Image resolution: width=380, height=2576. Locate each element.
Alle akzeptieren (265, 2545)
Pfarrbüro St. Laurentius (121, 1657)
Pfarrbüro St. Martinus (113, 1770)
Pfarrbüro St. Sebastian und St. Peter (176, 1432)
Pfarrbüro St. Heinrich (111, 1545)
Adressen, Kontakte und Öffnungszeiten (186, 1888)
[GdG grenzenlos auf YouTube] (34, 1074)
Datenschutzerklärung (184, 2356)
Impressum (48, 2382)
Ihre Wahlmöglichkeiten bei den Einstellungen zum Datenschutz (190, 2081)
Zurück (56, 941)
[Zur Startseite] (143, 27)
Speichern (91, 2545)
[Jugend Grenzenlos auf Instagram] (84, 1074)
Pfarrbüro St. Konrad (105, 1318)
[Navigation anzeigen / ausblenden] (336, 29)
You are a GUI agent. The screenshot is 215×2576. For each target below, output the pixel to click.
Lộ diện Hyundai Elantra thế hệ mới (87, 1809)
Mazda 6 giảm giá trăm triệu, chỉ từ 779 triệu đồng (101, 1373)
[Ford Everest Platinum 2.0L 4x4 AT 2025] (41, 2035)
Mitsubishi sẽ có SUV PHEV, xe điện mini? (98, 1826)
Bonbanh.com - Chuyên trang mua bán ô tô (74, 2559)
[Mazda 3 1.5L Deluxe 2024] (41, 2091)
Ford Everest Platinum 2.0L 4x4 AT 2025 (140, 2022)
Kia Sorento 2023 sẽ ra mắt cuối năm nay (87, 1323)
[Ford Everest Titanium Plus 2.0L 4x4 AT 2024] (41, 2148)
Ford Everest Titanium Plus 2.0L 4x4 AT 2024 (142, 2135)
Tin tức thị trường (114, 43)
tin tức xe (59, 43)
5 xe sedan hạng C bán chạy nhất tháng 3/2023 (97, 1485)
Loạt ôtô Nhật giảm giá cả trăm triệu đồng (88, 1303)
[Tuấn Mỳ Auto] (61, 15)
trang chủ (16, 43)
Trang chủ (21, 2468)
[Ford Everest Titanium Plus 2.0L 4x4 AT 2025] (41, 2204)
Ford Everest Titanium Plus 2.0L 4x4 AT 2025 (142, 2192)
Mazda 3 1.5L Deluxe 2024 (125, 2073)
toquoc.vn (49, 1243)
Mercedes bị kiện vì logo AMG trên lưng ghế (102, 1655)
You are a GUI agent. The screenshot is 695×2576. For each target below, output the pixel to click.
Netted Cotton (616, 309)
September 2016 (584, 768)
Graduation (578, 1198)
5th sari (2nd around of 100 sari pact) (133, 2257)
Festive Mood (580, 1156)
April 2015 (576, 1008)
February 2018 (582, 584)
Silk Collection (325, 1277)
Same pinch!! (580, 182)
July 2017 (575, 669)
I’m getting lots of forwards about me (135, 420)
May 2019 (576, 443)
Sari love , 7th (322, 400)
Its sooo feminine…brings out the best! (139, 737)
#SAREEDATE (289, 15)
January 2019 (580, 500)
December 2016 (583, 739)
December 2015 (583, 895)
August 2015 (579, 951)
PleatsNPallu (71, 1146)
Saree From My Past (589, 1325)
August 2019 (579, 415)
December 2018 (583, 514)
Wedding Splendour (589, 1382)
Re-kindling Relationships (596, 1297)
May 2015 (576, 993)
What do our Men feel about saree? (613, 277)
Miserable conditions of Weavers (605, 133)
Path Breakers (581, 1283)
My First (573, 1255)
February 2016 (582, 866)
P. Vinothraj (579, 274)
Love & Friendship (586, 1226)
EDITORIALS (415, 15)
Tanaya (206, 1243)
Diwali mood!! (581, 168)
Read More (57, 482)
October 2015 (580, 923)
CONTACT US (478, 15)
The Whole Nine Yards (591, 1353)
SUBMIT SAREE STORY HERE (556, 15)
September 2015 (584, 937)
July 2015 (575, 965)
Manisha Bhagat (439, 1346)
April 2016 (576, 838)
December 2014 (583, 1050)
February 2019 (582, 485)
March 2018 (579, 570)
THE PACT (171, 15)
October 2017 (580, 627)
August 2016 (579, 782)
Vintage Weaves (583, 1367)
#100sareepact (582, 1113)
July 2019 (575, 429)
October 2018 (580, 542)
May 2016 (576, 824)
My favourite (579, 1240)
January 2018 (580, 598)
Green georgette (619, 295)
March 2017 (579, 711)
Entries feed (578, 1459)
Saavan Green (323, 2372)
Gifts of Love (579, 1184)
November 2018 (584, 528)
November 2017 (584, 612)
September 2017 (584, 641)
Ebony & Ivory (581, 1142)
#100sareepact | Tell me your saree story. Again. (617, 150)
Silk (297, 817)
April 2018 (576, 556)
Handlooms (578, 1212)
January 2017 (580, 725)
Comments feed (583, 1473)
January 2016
::::::::
:: Exercise ::
Above are the records. Copy the lines beginning at the one that has "Ford Everest Titanium Plus 2.0L 4x4 AT 2025 (142, 2192)" and ending with the one that has "Netted Cotton (616, 309)", unchanged.

:: The answer ::
Ford Everest Titanium Plus 2.0L 4x4 AT 2025 (142, 2192)
Mazda 3 1.5L Deluxe 2024 (125, 2073)
toquoc.vn (49, 1243)
Mercedes bị kiện vì logo AMG trên lưng ghế (102, 1655)
You are a GUI agent. The screenshot is 695×2576. For each target below, output the pixel to click.
Netted Cotton (616, 309)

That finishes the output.